Is Trakt.tv Putting You At Risk?

If you are streaming with Exodus or SALTS and use the Trakt.tv integration, learn about this potential privacy risk and some steps to help protect yourself.

If you are streaming TV shows and movies with Kodi unofficial add-ons and use the Trakt.tv integration, you are potentially putting your privacy at risk!

Fortunately, there are some simple steps you can take to help protect yourself.

In this post, I will show you how to safely use Trakt with Kodi add-ons.

How to Use Trakt.tv with Kodi Add-ons

There is a new trend in Kodi unofficial video streaming add-ons.  The trend is the use of a 3rd party service called Trakt.tv to managing TV Show and Movie lists, subscriptions, and watched statuses.

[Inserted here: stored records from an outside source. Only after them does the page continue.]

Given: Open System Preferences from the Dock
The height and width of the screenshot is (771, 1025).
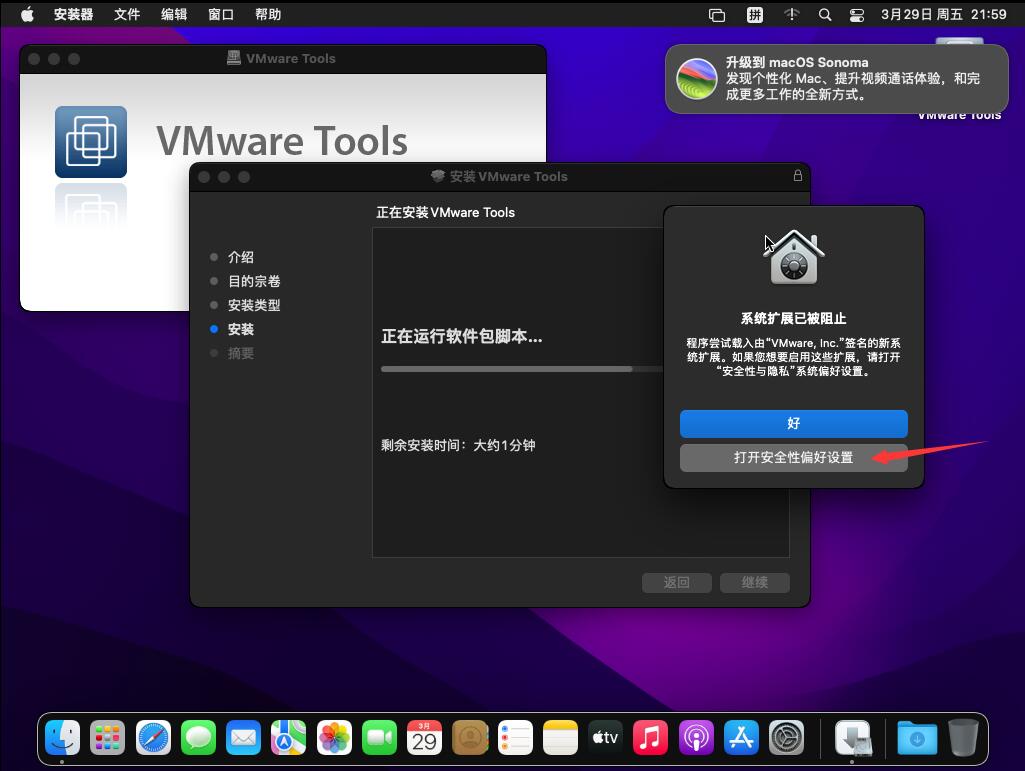Looking at the screenshot, I should pyautogui.click(x=787, y=738).
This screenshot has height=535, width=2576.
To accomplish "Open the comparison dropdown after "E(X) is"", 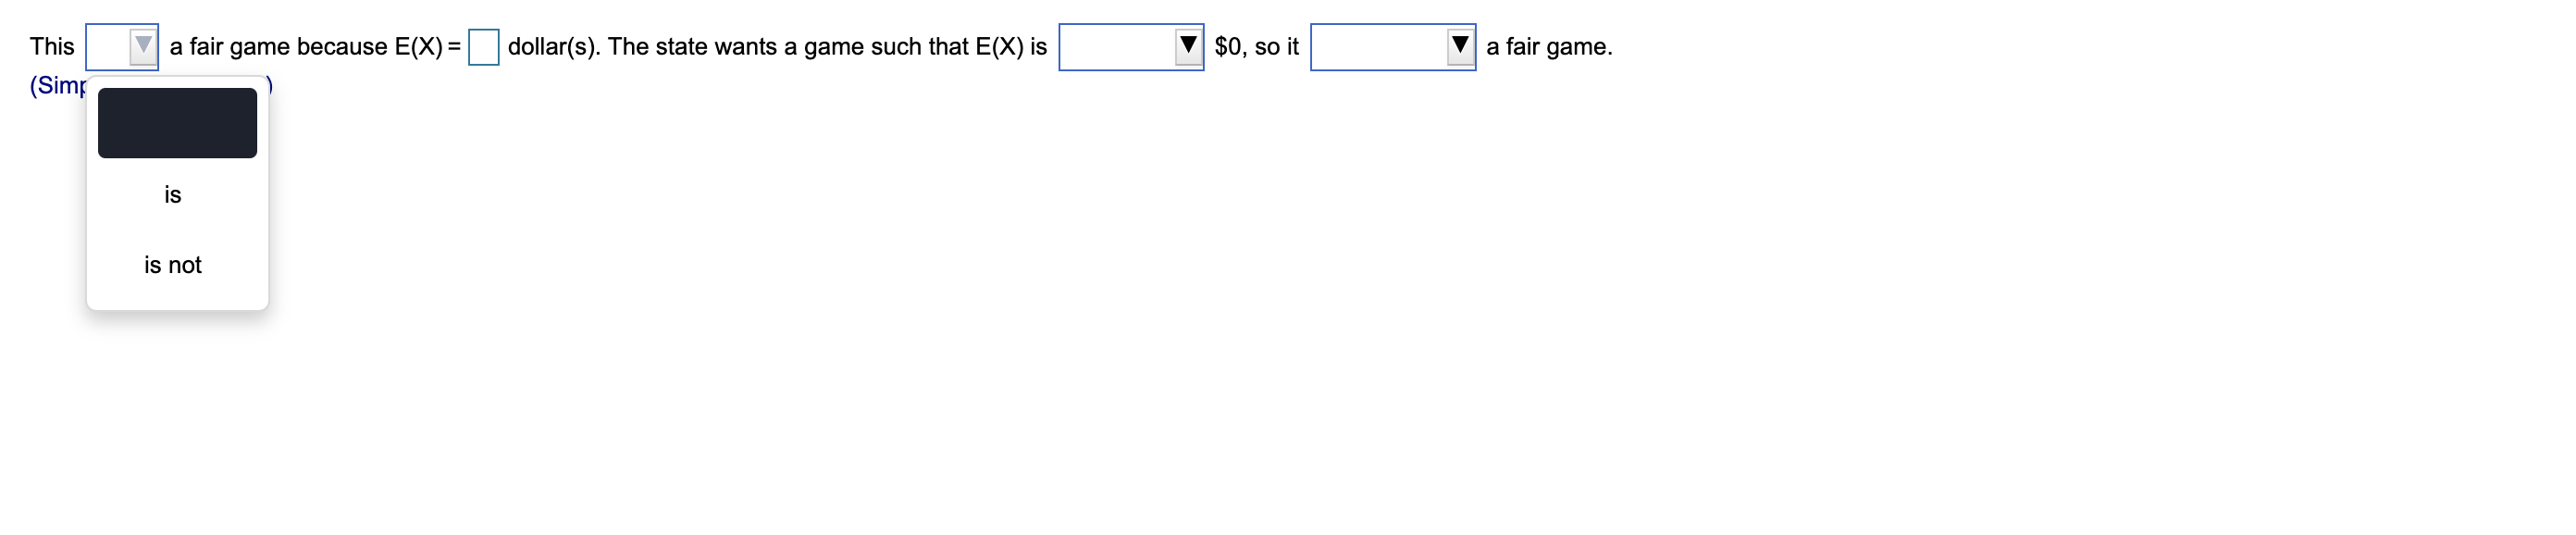I will click(x=1131, y=47).
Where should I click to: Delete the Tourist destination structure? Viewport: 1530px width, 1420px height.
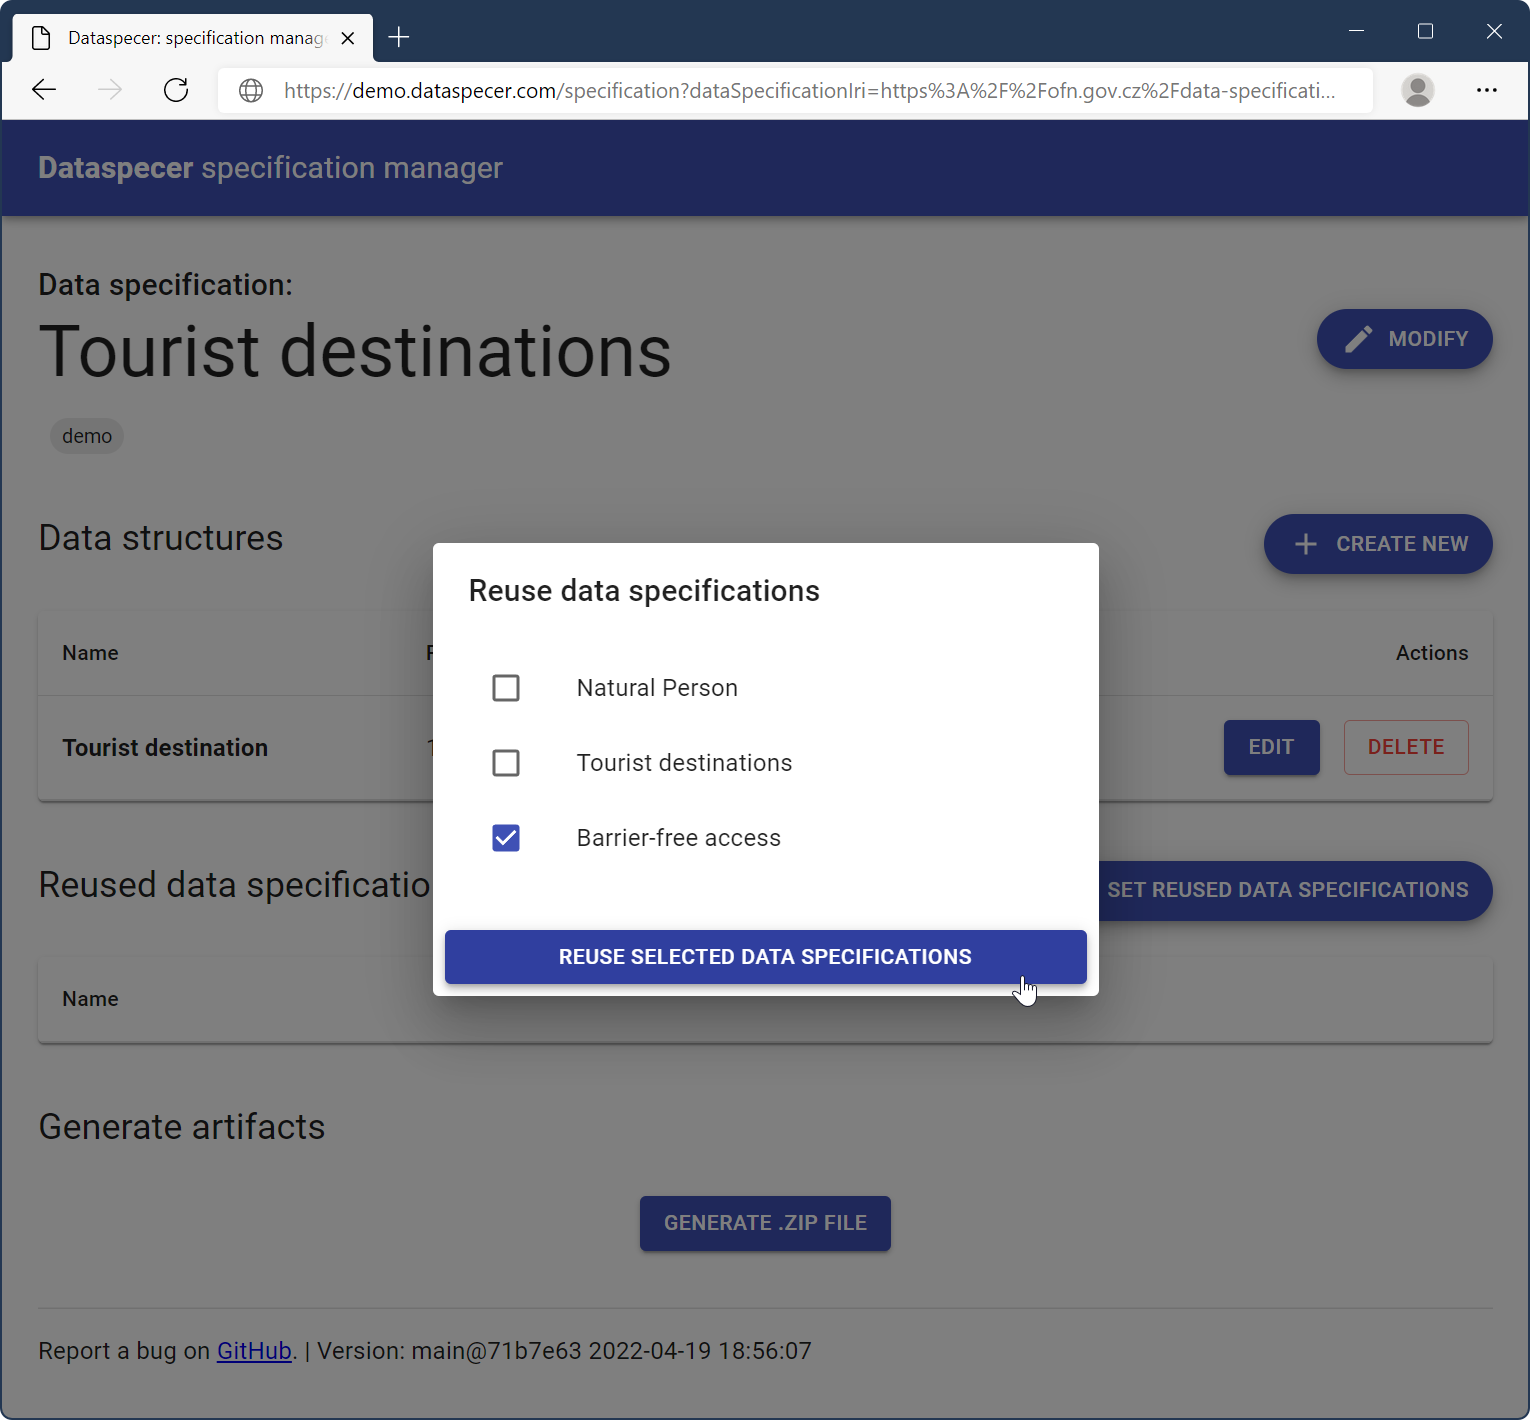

Many Kodi add-ons make use of the Trakt.tv API to sync all your show lists and what you’ve already watched.

The feature itself is actually very awesome when you get to using it.  Gone are the days where your library of shows with their watched statuses are stored on one computer (or on one MySQL server).  In those cases, you risk losing everything and having to manually add your shows again and mark everything you’ve watched as watched.

But with Trakt.tv, you can try out any of the add-ons that support it and even go back and forth between them, and you’ll always have the most up-to-date shows and watched status.

Note: To have Trakt.tv keep track of your watched status, you actually need to install the Trakt.tv standalone add-on from the Kodi official repository.  By default the streaming add-ons only use Trakt to get the watched status and of course to get the show lists.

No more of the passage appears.